As someone who has been very active in developing technology-centric environmental solutions, I have long maintained that there are two primary factors for environmental decay: Supply chain inefficiencies and compound global pollution.
There are, of course, lots of modeling that pits CO2 emissions against climate mitigation benchmarks. But if you're paying any attention to the background science, this seems to be going deep and narrow on the wrong assumptions.
Even worse, these assumptions do the one thing that no model can ever do to mitigate climate risk, which is to exclude externalities. Externalities are side effects which are typically not accounted for in climate or general economic assessments of risk.
With climate risk assessments, we need to begin modeling at current epoch phases to get a handle on what is actually going on with the environment and respective ecologies. This translates into a contextual understanding of how the climate actually changes (as it has been doing for billions of years).
Then we need to get a much better handle on cause versus correlation. One way to do this is to reframe the composition of all environmental pollutants and their relationship not just to temperature, but in how they distort biospheric balance.
You'll notice something very interesting here: CO2 is a trace gas that has far less overall impact as a pollutant than Nitrous Oxide does. So why all the focus on carbon emissions? Why has no clear distinction been made between bad carbon and good carbon, especially when carbon supports all life on this planet?
Alas, political agendas tied to a climate crisis have blinded us from the real problem and opportunity to bring our planet into biospheric rebalance.
All of this global pollution is the by-product of extreme resource waste.
The way we fix this is to create sensible mixed energy models unique to every region, and by which local economic participants reap the rewards for their responsible resource stewardship.
As the preeminent Vaclav Smil has written for the last five decades, 85%-90% of the planet still uses fossil fuel infrastructure and its resultant energy. The point is not to throw this infrastructure away or destroy it, but to repurpose it.

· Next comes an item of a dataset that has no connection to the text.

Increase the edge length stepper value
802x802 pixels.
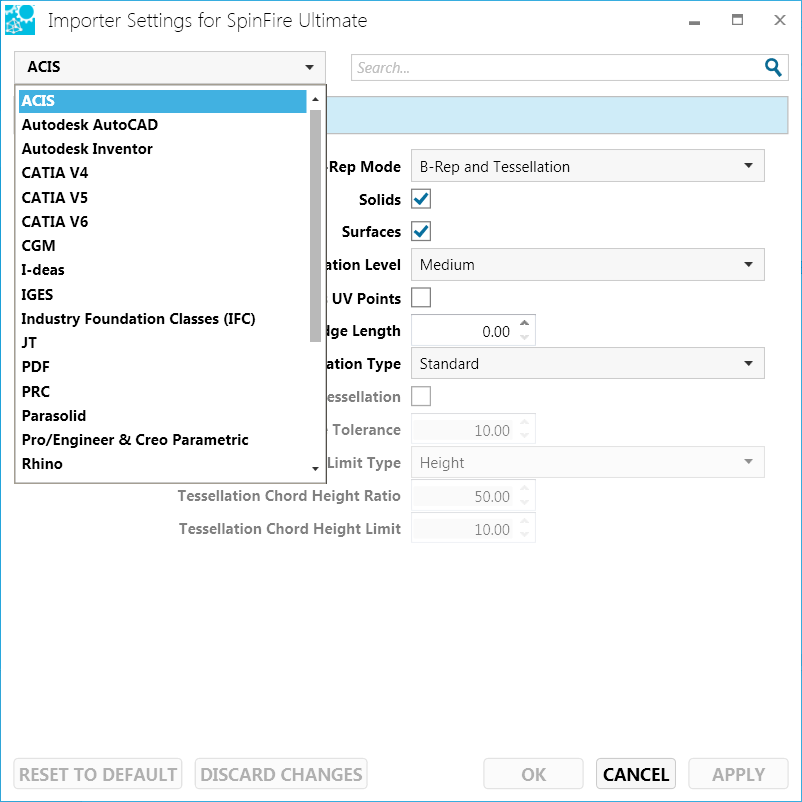point(526,323)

The right mix of baseload energy with a basket of renewables results in resources that can be regenerated for their utility and their profits, which can also be redistributed.

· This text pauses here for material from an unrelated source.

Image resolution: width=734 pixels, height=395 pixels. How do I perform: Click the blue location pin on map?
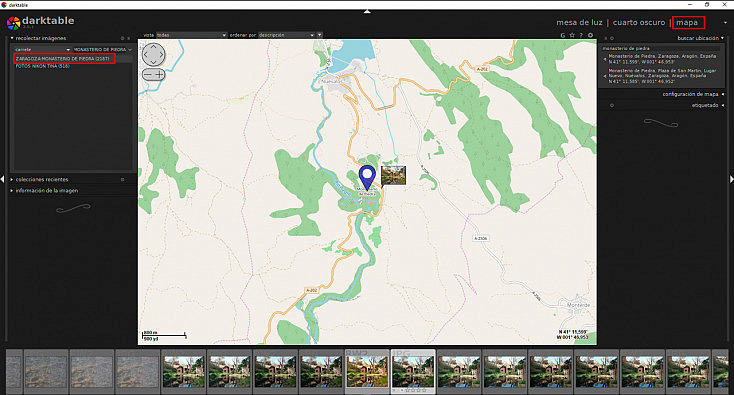[367, 177]
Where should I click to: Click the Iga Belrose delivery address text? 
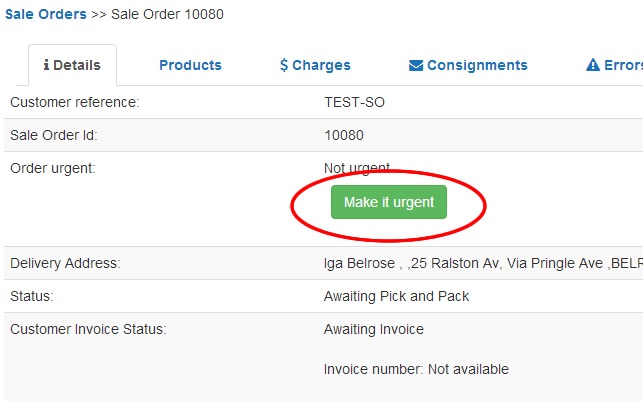(x=483, y=263)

As just one example, coal infrastructure can be used for clean energy outputs (meaning coal conversion is carbon captured and then regenerated), not to mention that coal mines themselves often contain precious minerals like humates which can be used to exponentially increase agricultural yield.
This amounts to energy transition planning that makes complete social, environmental and economic sense.
Despite alarmist claims to the contrary and a maniacal push for Green New Deal policies, the U.S. actually has some of the lowest pollution levels on the planet. The opportunity for real environmentally minded people is to use mixed energy modeling to create energy and natural resource independence at the hyperlocal level, such that big government bureaucrats can get out of the way, and let the real innovators (like us) provide real access to regenerative resources for all people, especially for the "underclassed and underprivileged".
As for the application of these hybrid models, I have written extensively about solutions in tow and various ways we are innovating around the economics of environmental change, here, here, here, here and here.
As the current set of systems continue to break down, more and more will be revealed as to the alternatives. Stay positive!